Meet Demand With Supply Chain Management

If an eCommerce business is working smoothly, then the process is simple to understand and a joy to watch. The business orders stock, receives it, puts items on sale, the customer orders items, the items are sent to the customer, and the process is repeated. That’s how it works if the business is in control of its supply chain management – but if it’s not, the process can quickly become messy, leading to the loss of sales and even of customers, if it is not remedied.

 

The principles of supply chain management are based on ensuring that a customer can rely on the item that they order being there when they order it. The ideal transaction is the simplest transaction possible:

 

  1. The order is made
  2. The item is available
  3. The order is fulfilled

 

Lack of availability can mean the order is canceled by the merchant, or that the customer is asked to wait for the order to be fulfilled.

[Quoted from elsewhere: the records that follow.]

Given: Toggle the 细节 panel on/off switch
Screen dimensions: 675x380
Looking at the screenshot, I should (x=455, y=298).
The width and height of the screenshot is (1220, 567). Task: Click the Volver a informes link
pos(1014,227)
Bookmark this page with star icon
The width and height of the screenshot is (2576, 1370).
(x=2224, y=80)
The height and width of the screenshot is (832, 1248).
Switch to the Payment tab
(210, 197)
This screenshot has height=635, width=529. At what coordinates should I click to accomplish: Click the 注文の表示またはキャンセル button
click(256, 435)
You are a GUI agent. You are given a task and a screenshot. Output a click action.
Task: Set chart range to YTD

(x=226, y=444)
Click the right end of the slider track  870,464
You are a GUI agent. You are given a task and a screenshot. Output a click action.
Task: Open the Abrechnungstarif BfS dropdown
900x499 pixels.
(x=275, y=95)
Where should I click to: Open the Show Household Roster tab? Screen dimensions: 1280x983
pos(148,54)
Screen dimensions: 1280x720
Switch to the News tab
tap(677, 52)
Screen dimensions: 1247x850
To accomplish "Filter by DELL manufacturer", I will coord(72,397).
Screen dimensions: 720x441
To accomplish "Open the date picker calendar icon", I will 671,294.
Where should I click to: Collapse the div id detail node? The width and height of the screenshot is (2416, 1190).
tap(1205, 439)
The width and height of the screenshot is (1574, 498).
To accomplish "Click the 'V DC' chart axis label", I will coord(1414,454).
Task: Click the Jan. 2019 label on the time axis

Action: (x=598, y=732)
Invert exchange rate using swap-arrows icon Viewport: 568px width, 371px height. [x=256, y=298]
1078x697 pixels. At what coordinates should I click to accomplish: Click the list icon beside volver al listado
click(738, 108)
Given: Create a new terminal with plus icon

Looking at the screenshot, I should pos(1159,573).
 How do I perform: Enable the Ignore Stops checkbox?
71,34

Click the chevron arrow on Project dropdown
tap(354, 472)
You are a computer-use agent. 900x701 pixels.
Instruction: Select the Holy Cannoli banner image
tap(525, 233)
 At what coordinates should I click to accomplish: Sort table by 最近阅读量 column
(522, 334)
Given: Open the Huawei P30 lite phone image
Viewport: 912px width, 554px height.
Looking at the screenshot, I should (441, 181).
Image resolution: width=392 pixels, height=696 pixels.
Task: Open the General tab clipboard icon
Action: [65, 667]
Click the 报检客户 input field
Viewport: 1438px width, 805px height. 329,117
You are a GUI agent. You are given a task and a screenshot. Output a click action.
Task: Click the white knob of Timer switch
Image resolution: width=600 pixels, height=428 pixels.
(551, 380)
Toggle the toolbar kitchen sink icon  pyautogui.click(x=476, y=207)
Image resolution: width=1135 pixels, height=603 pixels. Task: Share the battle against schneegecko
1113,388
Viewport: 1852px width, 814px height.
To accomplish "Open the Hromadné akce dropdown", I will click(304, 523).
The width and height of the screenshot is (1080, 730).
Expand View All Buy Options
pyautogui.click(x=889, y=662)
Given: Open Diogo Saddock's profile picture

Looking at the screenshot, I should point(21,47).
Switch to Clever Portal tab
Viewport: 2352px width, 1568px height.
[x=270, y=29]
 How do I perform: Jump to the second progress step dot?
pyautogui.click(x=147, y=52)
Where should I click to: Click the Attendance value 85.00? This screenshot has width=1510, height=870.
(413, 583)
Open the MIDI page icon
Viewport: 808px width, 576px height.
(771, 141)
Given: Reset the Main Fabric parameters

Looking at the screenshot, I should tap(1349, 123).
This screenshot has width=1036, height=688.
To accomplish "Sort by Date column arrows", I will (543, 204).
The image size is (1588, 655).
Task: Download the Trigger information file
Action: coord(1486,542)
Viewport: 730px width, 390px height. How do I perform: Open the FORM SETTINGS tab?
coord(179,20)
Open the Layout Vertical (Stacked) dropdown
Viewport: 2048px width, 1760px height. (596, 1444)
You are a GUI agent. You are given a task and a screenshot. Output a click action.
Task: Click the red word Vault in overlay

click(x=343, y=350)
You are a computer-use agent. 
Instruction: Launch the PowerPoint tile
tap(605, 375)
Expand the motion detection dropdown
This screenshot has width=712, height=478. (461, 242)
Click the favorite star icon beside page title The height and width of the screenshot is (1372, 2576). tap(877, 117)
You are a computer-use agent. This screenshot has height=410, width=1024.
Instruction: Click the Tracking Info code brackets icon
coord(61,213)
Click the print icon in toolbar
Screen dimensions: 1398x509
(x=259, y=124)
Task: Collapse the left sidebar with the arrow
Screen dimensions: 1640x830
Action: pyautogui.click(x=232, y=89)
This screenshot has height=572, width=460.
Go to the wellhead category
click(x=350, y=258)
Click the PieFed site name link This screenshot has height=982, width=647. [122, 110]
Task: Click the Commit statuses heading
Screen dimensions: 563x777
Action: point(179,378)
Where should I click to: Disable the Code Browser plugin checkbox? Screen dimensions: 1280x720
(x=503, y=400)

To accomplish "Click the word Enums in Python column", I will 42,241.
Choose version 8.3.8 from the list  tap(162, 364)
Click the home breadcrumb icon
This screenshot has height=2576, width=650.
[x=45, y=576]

In the latter case, the customer may well ask to cancel the order, because a major reason why we order items online has to do with expediency – so you need to be able to offer the customer a swift, faultless process.

 

The risks of not managing your supply chain are many and various, but the primary ones are as follows:

 

Cost Of Carrying Excess Inventory

It’s bad for your business to lose a customer due to not having enough stock, but the solution to this problem is not to ensure you have much more than enough. Sound supply chain management with the assistance of Ship Joy focuses on knowing how much of a certain product you will need and making sure you reorder when the inventory falls below a certain level. A temporary overstock is sometimes necessary, such as when a specific product is in high demand, but you need to balance this against the risks of deadstock – excess stock you can never sell because it has become obsolete or spoiled.

 

Knock-on Effect On Other Inventory

If an order cannot be dispatched until an out-of-stock item is replenished, or if orders are canceled due to lack of stock, then this negatively impacts the stock turnover of other items. This, in tandem with an existing issue of unreliable inventory numbers, can mean that you’re not always ordering enough to keep an optimum level of stock. Essentially, if the supply chain is failing in one area, it will be affected in other areas too, resulting in slow inventory turnover.

 

Repeated Stockouts

When you don’t know how much stock you have, the risk of running out of an item – known as a stockout – increases. Stockouts are just about the worst thing that can happen in your supply chain, as they disrupt everything. Customers will cancel orders if they can get those items elsewhere, and they’ll leave negative reviews for your company, too. Operating a high-quality supply chain management system through the likes of Ship Joy means that you’ll be able to proactively order new stock when it is needed, and as a consequence avoid stockouts.

 

Meet Customer Expectations

A first-time customer will be a last-time customer if they order an item under the impression that it will be in stock, and then get an email saying that the item will not be delivered until some date in the future. It is essential that you perform regular inventory audits, and have dynamic inventory management prioritized so that customers can see when an item is out of stock or getting close to being so. Customers don’t mind it when you don’t have something, but they don’t like it when you suggest that you do only to pull the rug once they’ve ordered.